2016 NBA Draft Combine: Day 1 Takeaways
The opinions expressed in this column do not represent those of the Boston Celtics front office personnel.
CHICAGO – Day 1 of the NBA Draft Combine is in the books, and with that, NBA evaluators have 80 minutes of basketball to evaluate.
Thirty-seven of the 60 players who were at the Combine were full participants, and those players were broken up into four teams for two 40-minute games. One contest was a nail-biter. The other was a blowout. Takeaways from the two contests are below.
Game 1: Team 1 vs. Team 2
Robert Carter Jr., out of Maryland, was undoubtedly the most impressive player on the floor during Game 1. He was a force at both ends of the court.
Carter Jr. showcased an inside-outside game, making two of his three 3-pointers while also cashing in on buckets around the lane, some of which were off of decisive post moves. He has a nice, smooth release from NBA 3, and he moves well off of the ball for a big man.
At the defensive end, Carter Jr. racked up a game-high four steals to go along with a block. He showcased solid instincts by jumping passes and even swiped a steal on a help-defense dig, a play that’s much more typical of a guard.
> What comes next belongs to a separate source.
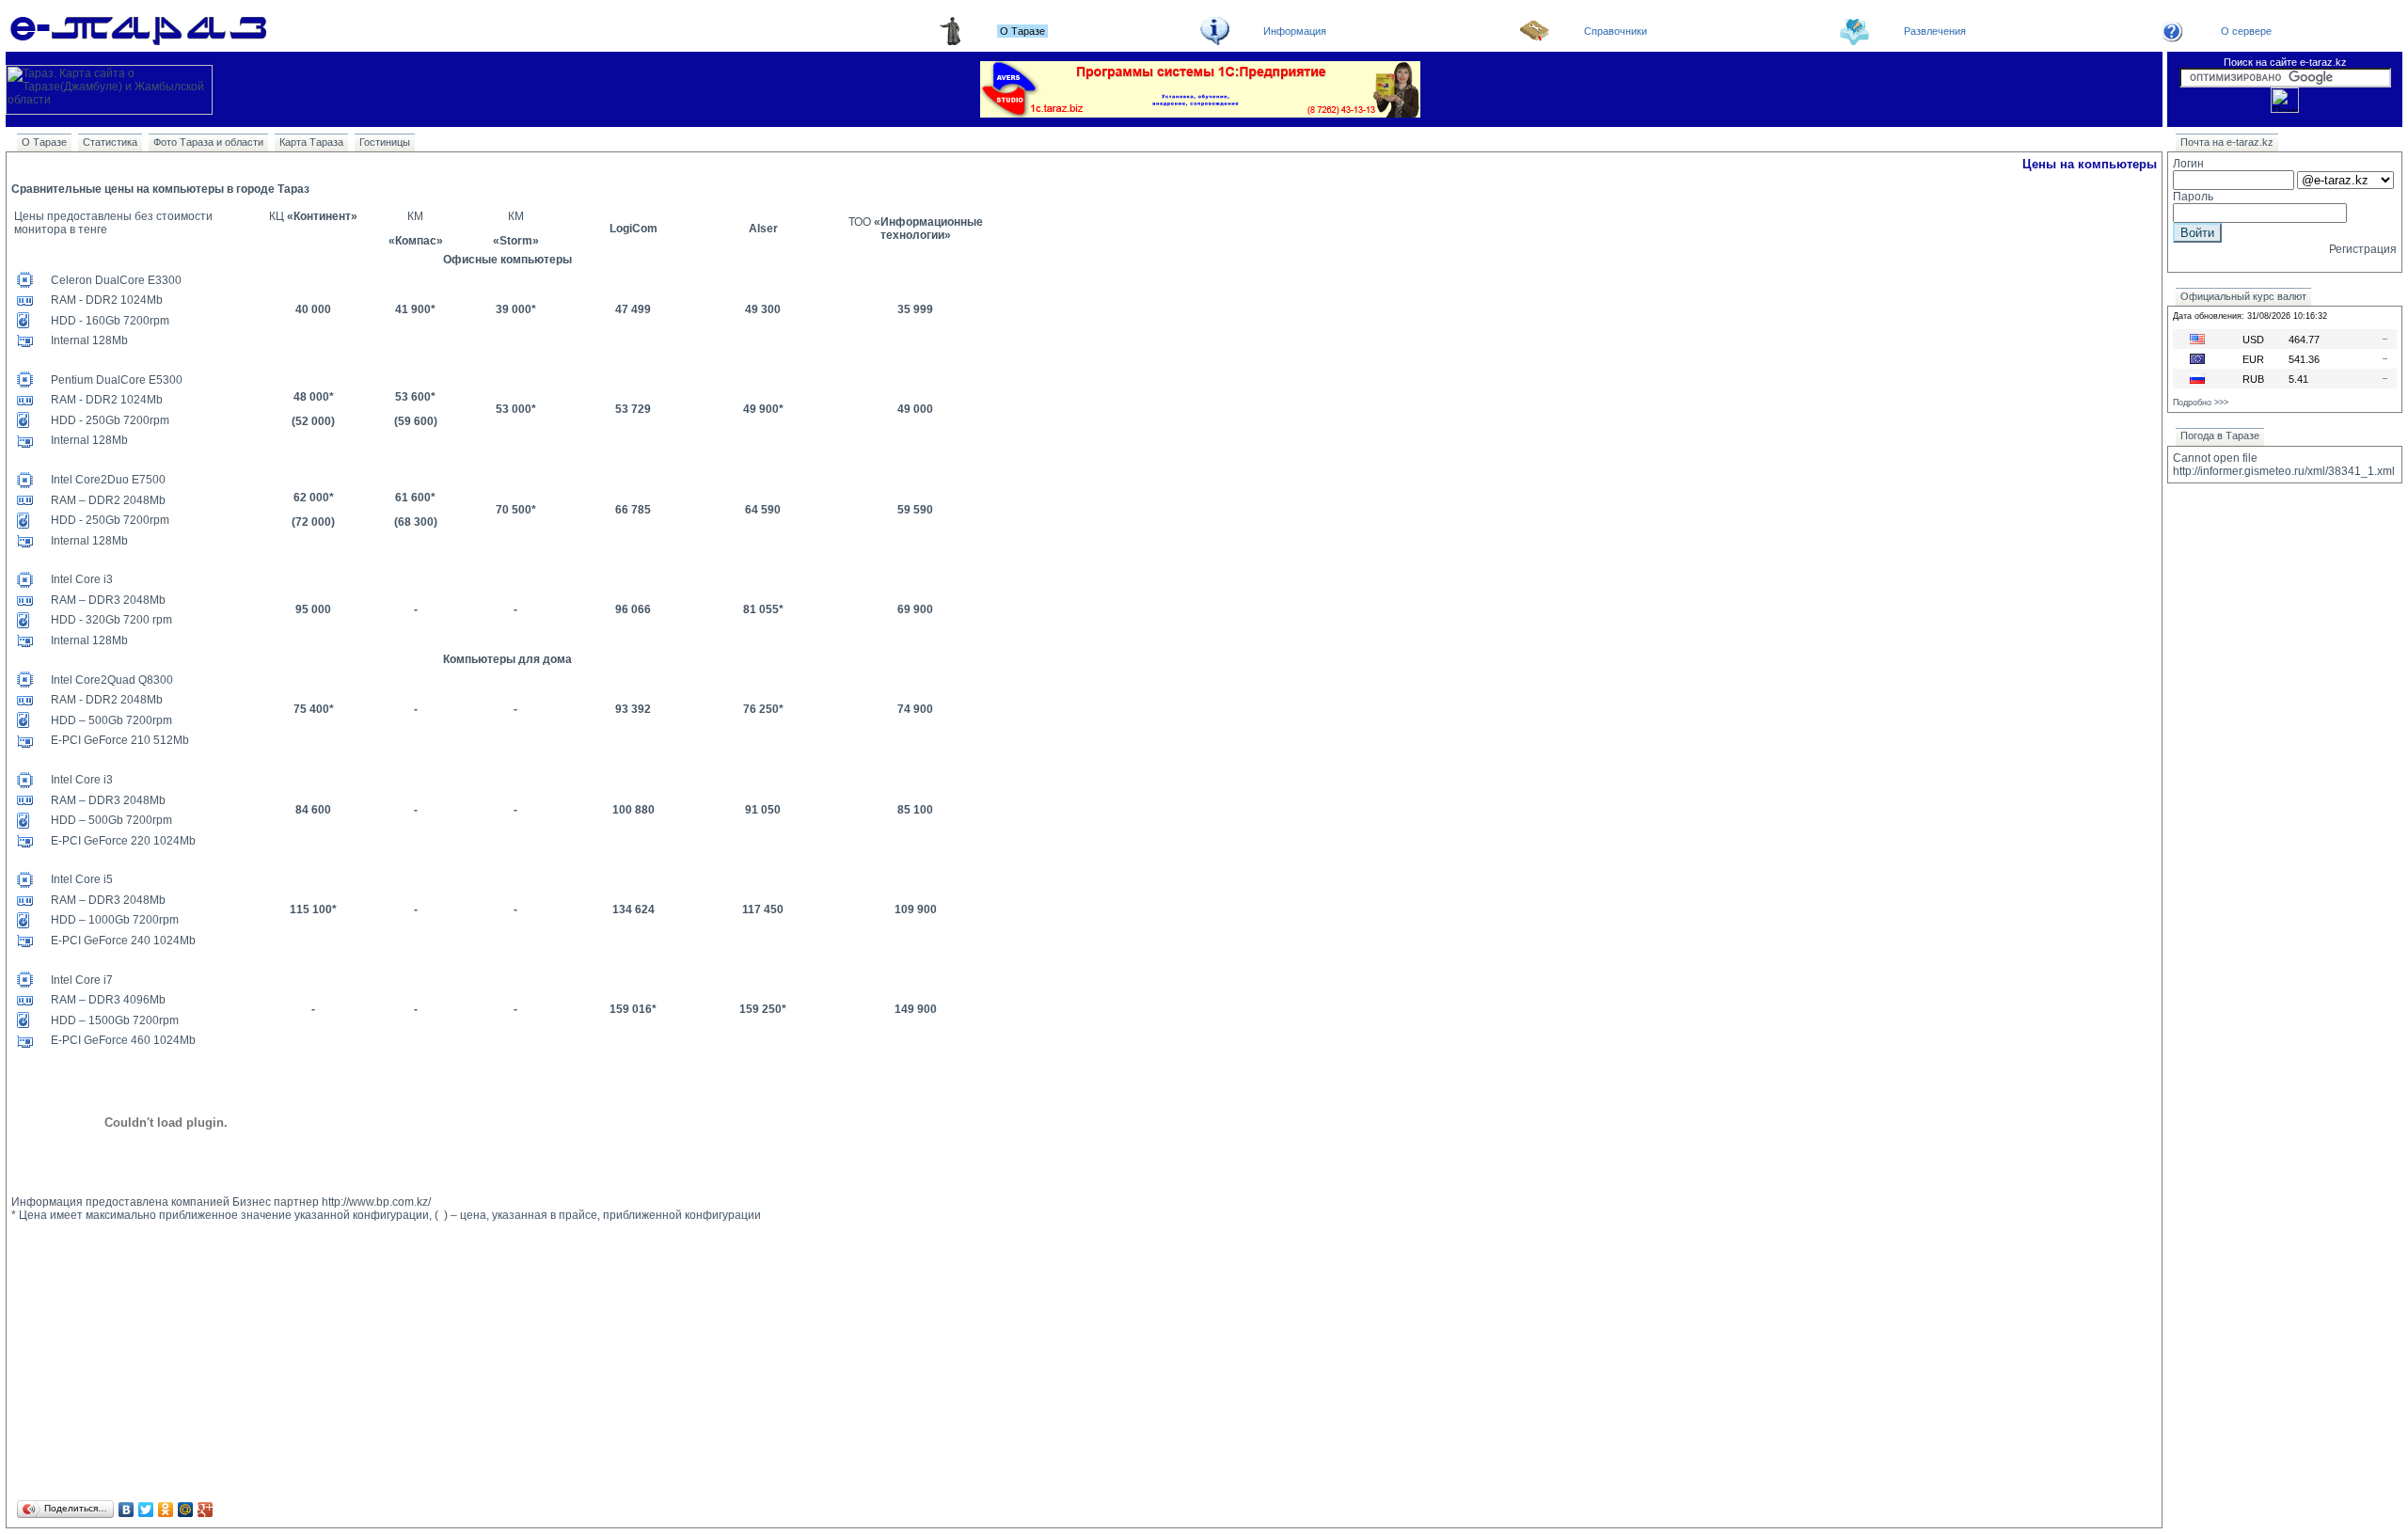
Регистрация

It felt as if Carter Jr. was everywhere during the first half. His motor propelled him around the court at both ends and it was impressive to watch. He just needs to get into better shape so that he can maintain that level of play throughout an entire game.
Kay Felder, who stands in at a generous 5-foot-9, totaled 11 points, four assists and four steals during 23 minutes of action on Thursday. He’s a lot like Isaiah Thomas in the sense that he is incredibly confident for his size, and he scraps and claws for everything he gets.
Oh, and the dude can jump.
Felder logged the highest max vertical leap of anyone who was tested at the Combine on Thursday, at 44 inches. That mark equals the highest max vert that was logged at last year’s Combine.
I’m not sure if Felder will make it in the NBA, but he’ll make it somewhere. He is an explosive athlete, he plays the game in overdrive, and he has a nice feel for the game.
Cheick Diallo logged 22 minutes – three-times his average during his lone season at Kansas – and totaled 18 points, four rebounds and four blocked shots Thursday afternoon. His length immediately caught my eye. He notched the second-widest wingspan at the Combine, at 7’4.5”, despite the fact that he was the 19th-tallest player, standing in at just 6’7.5”.
Diallo’s length allows him to make an impact on defense, both in passing lanes and in defending the rim. He has serious defensive potential, and also showcased some offensive growth.
The question is, what position does he play in the NBA? His body type would have been prototypical of an NBA small forward 5-10 years ago, but with the NBA going smaller and smaller each year, he may move over to power forward. I’m just not sure if his game fits either position all too well.
Game 2: Team 3 vs. Team 4
You weren’t watching this game without noticing that Chinanu Onuaku does something you rarely ever see in a basketball game. That is, he shoots his free throws underhanded with both hands.
Onuaku uses the form Rick Barry made famous back in the 60s and 70s. Onuaku made 58.9 percent of his attempts this past season at Louisville and made three of his five attempts Thursday afternoon.
Onuaku was the only bright spot for his team, which got crushed by a score of 109-69. He’s a solid athlete, though he lacks explosiveness, with a nice touch around the rim and he extended out to 20 feet on Thursday.
Ben Bentil, out of Providence, was fantastic for Team 4. He scored the first five points of the game and seven of Team 4’s first 11 points overall. He finished the contest with 15 points and 11 rebounds in just 20 minutes of action.
Bentil is a fantastic athlete and he’s capable of extending the defense. He made two of his four 3-pointers Thursday afternoon and, after watching him during shooting drills, I believe he will be a consistent shooter in the mid- and deep-midrange. He stands in at 6’7.25” without shoes and has a fantastic frame, which I believe makes him more capable of playing both forward positions than Diallo, at least at the moment.
I kept having flashbacks of a young Andre Miller as I watched Malcolm Brogdon play this afternoon. Brogdon is a bit taller with a bit more bulk, but his look just reminds me of Miller. Brogdon also played point guard throughout the afternoon and looked a whole lot like Miller in that aspect as well, as he played with a high level of aggression yet was also under control.
I took note after note after note on him. “Sees the floor well.” “Sees things before they happen.” “Flat arc on 3 but swished one home and made athletic plays off the dribble.” “Controlled.” “Long, accurate alley-oop pass.” “Strong handle, great build.”
Brogden finished the day with 17 points, six assists, four rebounds and three steals. He certainly stood out to me, and I’m sure he left a lasting memory in the minds of the hundreds of executives who were also watching with a keen eye.